__What is required__: From the first line to the last, copy the data exactly and drop the pictures.

Stored records
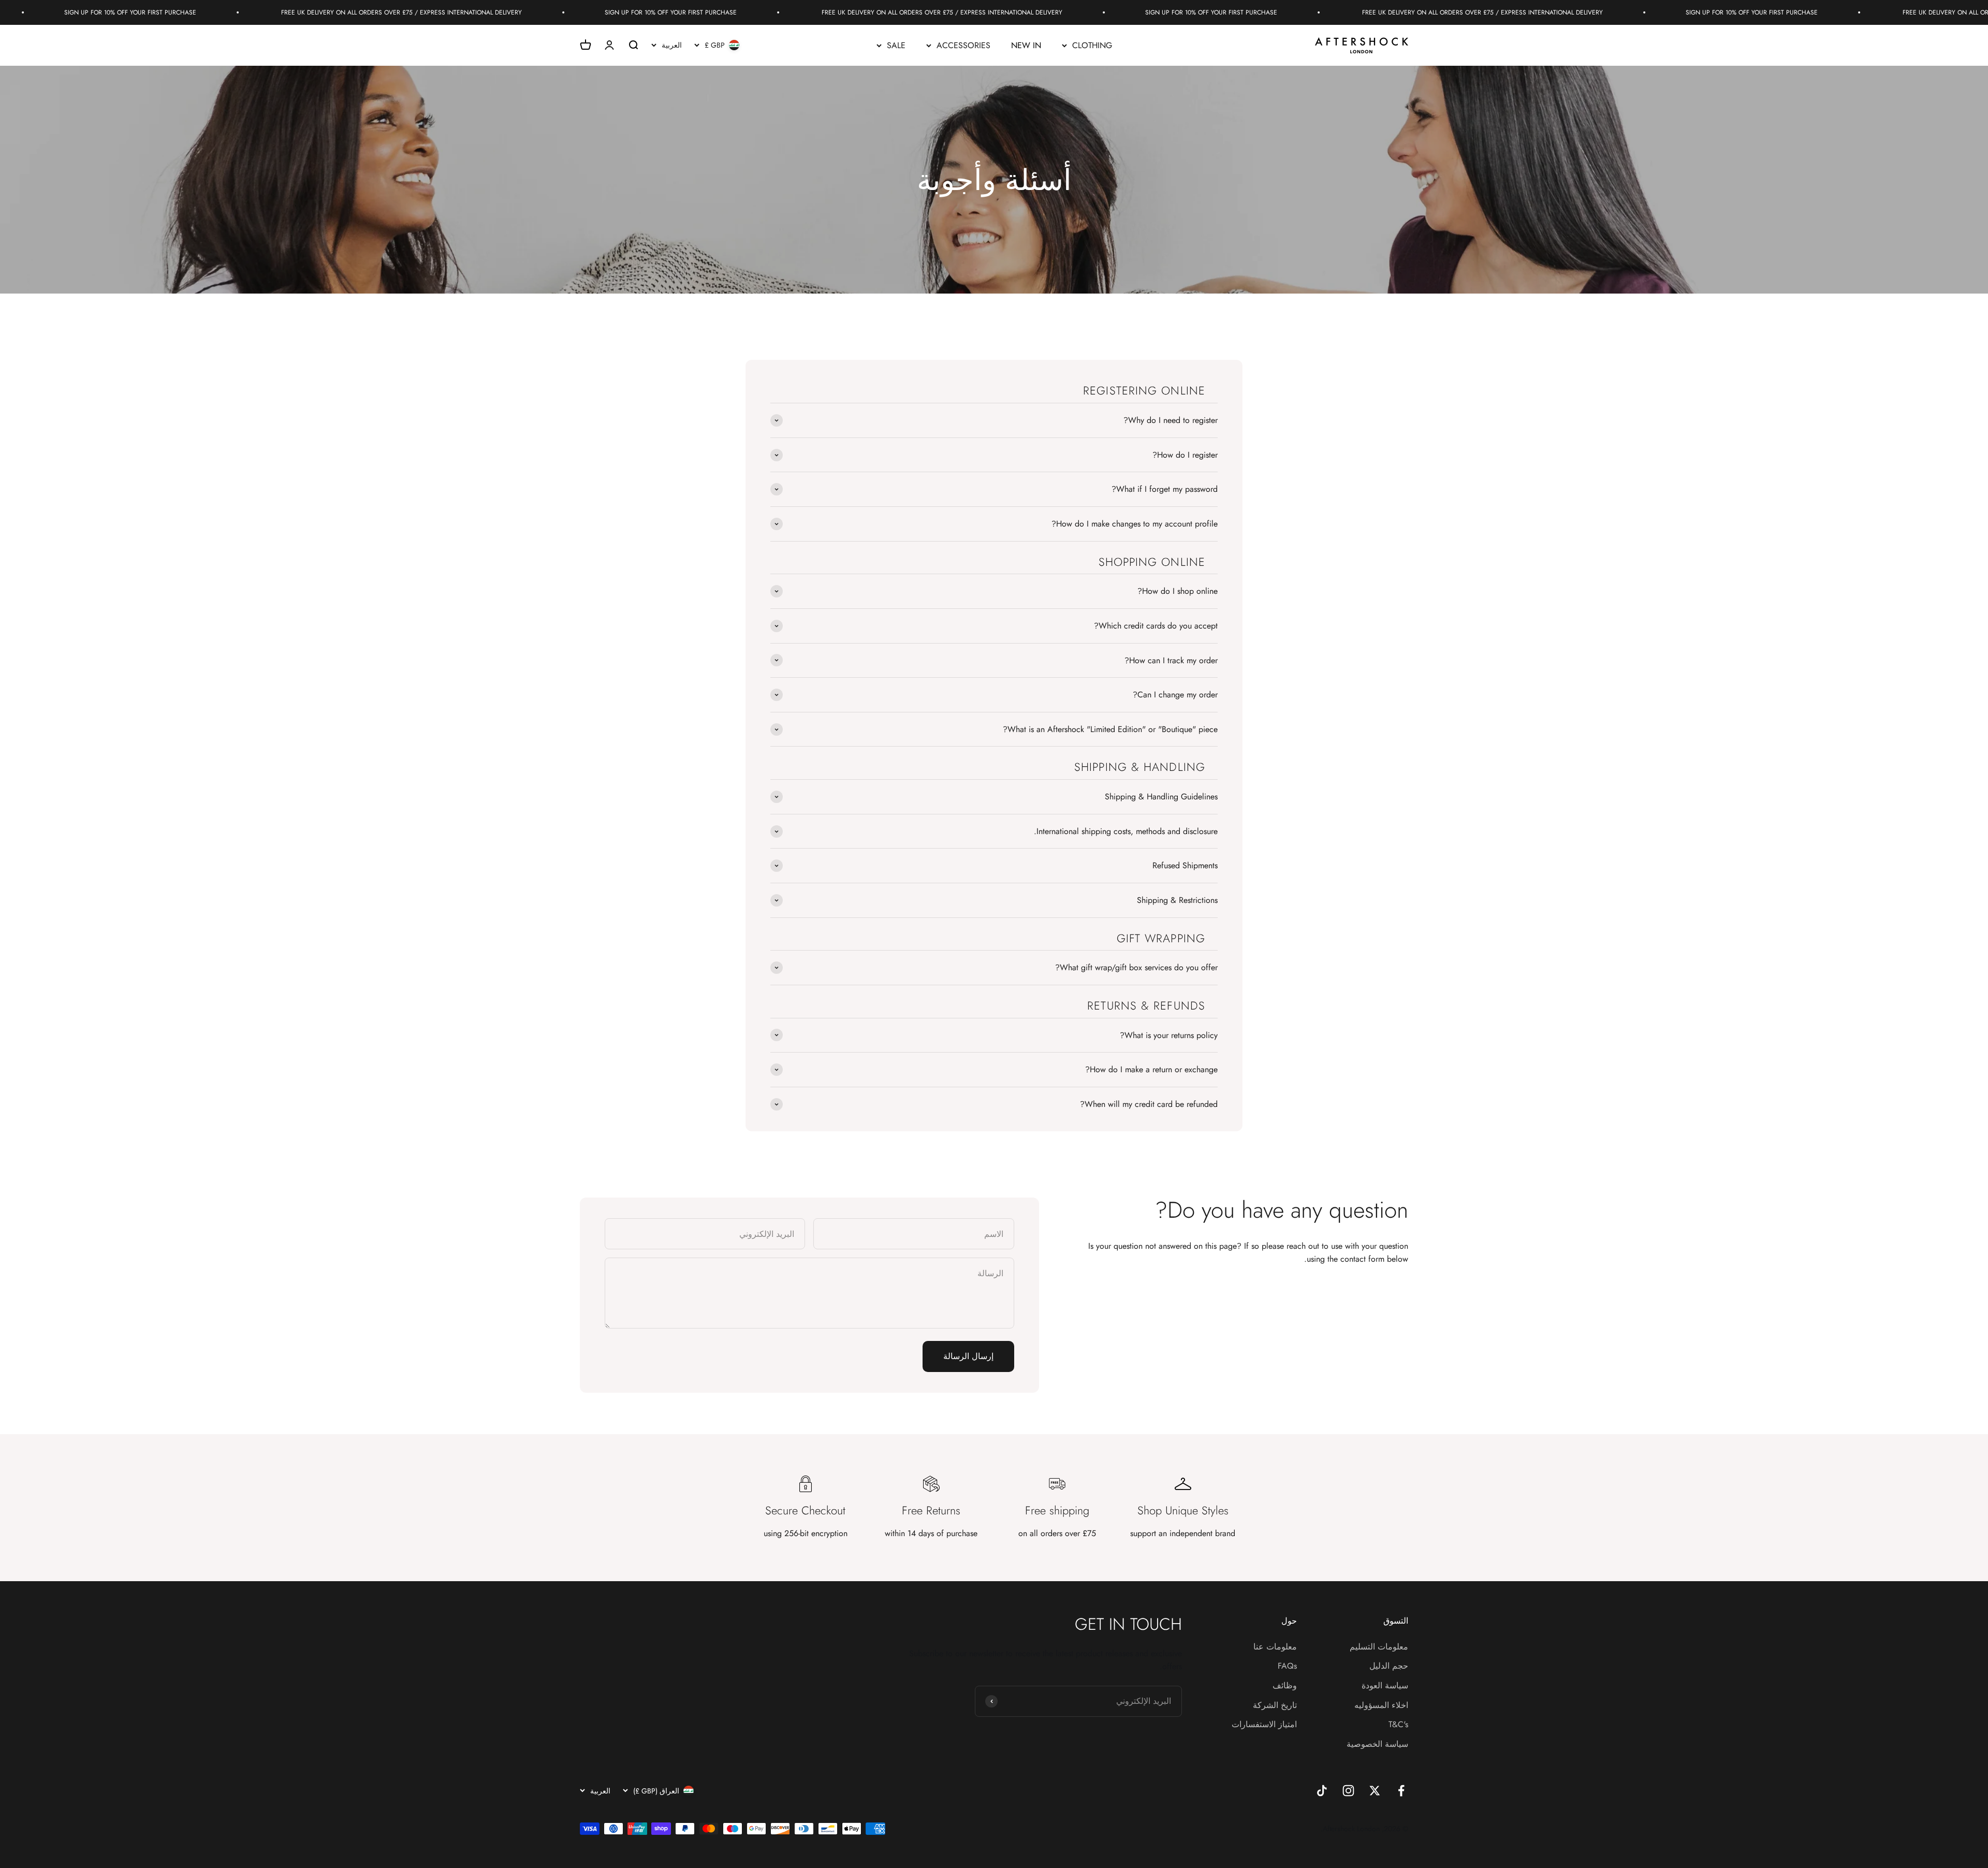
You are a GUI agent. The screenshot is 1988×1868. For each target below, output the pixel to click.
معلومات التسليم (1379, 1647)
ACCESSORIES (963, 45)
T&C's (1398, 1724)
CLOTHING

__Your response__:
You are a GUI agent. The screenshot is 1988×1868. For each target below, output the pixel to click.
معلومات التسليم (1379, 1647)
ACCESSORIES (963, 45)
T&C's (1398, 1724)
CLOTHING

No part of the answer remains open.